In casu, le dernier jour ouvrable avant l’audience, le conseil du recourant avait informé le Tribunal de police qu’il serait excusé à l’audience par son avocate stagiaire, qui demanderait une attestation de plaidoirie, cela quand bien même il n’avait pas pu informer son client de la tenue de l’audience. L’avocate stagiaire s’est présentée devant la salle d’audience avec 17 minutes de retard, croyant que l’audience était fixée à 9h30 au lieu de 9h00. Elle avait émis le souhait de parler au Président du Tribunal qui était encore dans la salle d’audience ainsi que sa greffière, l’audience suivante étant agendée à 10h00. Elle s’était excusée pour son retard et avait demandé à pouvoir plaider, ce qui lui avait été refusé, le défaut de son client ayant déjà été constaté.
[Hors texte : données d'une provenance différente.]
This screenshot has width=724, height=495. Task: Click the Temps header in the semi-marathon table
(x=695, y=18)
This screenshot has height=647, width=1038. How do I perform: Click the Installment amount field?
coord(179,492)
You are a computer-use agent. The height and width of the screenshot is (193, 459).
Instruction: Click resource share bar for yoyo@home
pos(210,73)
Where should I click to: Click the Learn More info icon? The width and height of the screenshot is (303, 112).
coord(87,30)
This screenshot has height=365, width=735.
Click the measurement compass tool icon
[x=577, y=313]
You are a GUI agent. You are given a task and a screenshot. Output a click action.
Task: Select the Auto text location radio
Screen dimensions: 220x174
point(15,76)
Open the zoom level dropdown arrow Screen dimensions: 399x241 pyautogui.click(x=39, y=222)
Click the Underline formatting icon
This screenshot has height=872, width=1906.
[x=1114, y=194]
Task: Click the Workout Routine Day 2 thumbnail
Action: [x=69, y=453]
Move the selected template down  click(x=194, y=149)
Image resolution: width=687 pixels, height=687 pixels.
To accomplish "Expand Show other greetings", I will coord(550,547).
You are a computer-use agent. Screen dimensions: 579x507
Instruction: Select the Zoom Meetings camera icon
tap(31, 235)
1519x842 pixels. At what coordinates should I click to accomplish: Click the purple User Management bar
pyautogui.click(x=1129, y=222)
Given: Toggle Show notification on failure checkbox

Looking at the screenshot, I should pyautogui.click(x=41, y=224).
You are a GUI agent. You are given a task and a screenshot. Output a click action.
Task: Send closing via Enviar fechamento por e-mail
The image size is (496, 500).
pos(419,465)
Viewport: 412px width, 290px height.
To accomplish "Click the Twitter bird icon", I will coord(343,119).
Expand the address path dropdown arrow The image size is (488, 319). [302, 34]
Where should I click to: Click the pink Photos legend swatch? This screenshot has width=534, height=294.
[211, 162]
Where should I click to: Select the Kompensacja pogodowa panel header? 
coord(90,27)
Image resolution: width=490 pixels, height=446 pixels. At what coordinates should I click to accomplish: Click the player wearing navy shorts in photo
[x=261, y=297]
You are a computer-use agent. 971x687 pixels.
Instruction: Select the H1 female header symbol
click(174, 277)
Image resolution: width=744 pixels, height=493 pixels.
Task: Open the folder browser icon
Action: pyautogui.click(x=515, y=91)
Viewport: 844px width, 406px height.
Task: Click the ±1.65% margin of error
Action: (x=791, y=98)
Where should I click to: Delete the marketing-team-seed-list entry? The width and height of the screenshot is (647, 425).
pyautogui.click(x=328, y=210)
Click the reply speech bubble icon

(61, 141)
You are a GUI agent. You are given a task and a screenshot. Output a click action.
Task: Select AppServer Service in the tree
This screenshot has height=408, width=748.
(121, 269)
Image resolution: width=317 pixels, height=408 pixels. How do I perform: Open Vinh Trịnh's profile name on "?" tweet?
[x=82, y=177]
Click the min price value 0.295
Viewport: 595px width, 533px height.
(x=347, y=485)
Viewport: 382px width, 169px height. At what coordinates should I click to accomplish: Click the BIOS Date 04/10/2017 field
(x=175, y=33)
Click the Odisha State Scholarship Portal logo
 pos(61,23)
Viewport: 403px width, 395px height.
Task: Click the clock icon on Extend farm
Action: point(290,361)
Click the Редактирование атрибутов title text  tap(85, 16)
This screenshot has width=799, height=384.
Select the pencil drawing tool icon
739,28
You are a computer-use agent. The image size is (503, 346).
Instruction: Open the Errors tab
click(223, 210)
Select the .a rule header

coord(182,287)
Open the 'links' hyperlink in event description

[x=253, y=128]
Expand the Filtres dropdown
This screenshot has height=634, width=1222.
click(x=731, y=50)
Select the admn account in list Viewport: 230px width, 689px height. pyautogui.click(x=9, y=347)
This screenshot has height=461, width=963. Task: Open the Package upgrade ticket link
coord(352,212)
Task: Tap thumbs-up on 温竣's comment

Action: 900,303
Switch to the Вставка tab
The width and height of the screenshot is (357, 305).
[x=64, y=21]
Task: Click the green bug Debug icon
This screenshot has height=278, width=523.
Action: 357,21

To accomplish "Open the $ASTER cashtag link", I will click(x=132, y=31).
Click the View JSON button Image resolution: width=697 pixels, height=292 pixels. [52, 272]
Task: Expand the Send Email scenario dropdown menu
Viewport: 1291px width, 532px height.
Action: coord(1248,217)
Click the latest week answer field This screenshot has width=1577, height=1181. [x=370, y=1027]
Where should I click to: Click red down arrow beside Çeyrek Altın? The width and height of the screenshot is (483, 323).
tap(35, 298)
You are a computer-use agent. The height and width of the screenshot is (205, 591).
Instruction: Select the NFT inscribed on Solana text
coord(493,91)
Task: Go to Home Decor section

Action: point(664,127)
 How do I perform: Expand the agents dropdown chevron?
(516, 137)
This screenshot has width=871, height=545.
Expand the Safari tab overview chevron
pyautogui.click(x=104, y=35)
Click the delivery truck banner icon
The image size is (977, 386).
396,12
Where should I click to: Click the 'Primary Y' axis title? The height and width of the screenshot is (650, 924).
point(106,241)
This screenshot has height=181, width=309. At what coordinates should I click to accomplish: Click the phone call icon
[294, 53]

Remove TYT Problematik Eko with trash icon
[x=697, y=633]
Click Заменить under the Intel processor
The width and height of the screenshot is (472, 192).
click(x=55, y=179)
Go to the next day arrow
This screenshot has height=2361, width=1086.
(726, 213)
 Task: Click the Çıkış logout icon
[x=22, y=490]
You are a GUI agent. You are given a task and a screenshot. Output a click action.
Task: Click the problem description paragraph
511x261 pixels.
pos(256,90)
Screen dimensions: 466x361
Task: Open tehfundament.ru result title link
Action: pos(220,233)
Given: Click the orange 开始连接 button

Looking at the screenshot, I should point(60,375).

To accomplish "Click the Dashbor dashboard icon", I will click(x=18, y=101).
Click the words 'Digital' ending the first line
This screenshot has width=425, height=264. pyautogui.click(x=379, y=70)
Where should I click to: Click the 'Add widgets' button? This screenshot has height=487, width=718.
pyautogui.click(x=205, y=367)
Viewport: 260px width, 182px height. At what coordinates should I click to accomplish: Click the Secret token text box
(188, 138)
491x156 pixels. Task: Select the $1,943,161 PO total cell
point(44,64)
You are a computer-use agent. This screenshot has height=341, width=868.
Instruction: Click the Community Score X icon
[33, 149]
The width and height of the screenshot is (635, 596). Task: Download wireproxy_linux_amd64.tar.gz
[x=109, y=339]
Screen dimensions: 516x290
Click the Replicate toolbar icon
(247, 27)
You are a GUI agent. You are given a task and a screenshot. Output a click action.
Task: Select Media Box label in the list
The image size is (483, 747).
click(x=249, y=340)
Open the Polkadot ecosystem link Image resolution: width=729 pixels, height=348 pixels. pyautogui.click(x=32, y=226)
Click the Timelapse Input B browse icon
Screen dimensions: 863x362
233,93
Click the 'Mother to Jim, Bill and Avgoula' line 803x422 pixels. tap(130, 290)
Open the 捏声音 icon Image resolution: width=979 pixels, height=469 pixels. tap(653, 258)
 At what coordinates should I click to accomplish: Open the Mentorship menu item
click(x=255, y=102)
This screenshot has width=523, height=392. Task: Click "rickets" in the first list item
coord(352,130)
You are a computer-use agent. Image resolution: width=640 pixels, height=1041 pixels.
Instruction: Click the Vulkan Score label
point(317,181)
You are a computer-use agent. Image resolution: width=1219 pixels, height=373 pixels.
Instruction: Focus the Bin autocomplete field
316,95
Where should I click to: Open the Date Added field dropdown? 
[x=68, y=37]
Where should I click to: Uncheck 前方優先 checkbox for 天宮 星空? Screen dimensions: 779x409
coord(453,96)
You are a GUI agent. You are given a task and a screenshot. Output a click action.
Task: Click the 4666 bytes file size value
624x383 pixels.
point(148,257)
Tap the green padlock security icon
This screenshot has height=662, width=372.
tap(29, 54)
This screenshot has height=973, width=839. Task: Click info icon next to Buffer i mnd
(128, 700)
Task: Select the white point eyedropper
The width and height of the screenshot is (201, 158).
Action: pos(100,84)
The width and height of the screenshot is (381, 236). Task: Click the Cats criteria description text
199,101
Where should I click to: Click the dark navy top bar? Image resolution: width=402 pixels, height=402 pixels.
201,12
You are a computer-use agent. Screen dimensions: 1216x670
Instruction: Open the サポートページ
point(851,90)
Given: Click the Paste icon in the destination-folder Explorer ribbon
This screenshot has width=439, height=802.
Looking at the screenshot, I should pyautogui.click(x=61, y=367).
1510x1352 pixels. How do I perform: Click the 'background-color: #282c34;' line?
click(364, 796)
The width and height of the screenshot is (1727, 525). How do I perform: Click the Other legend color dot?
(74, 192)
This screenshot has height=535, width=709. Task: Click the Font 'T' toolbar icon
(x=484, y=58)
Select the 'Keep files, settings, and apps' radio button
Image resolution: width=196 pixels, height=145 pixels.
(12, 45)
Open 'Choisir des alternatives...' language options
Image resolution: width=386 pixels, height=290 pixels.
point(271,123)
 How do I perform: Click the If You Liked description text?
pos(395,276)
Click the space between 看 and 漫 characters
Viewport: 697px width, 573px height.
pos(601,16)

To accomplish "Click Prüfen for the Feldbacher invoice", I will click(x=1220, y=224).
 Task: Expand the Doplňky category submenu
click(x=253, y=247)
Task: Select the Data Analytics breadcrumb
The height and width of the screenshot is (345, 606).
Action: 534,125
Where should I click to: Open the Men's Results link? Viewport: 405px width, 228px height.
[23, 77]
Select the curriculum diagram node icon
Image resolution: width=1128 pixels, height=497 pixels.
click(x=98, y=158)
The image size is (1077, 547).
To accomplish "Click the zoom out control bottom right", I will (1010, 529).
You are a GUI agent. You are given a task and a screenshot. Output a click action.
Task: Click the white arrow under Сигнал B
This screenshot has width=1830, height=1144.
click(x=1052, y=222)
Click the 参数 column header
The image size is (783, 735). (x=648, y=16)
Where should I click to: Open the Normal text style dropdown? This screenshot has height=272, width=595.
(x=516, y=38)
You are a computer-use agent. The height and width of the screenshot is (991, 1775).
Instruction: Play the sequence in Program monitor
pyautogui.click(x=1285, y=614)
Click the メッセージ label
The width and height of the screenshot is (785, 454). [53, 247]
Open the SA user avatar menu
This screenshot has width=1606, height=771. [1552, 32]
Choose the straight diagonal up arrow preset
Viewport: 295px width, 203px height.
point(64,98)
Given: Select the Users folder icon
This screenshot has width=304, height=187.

Le Tribunal de police savait que l’avocate stagiaire de l’Etude du conseil du recourant avait prévu de se rendre à l’audience du lundi 24.09.2018 indépendamment de la présence de son client, puisque cela avait été confirmé le vendredi précédant. L’intéressée s’est présentée avec un retard de 17 minutes. Sans être négligeable, ce retard n’est pas non plus important. La bonne marche de la justice n’aurait pas été entravée par la tenue de l’audience puisque le Président et sa greffière étaient toujours dans la salle d’audience lorsque l’avocate stagiaire est arrivée et qu’ils disposaient encore de plus de 40 minutes avant l’audience suivante. Il faut également garder à l’esprit les conséquences sévères, pour le recourant, de l’application de la fiction légale selon l’art. 356 al. 4 CPP, aspect sur lequel l’avocate stagiaire n’a pas été admise à présenter des arguments. Partant, en refusant au conseil du recourant le droit de plaider et en constatant qu’il n’avait pas comparu à l’audience compte tenu de son retard, le Tribunal de police avait fait preuve de formalisme excessif, ce que la cour cantonale aurait dû constater.

 

Le TF admet le recours de X.__, annule l’arrêt attaqué et renvoie la cause à l’autorité précédente pour nouvelle décision.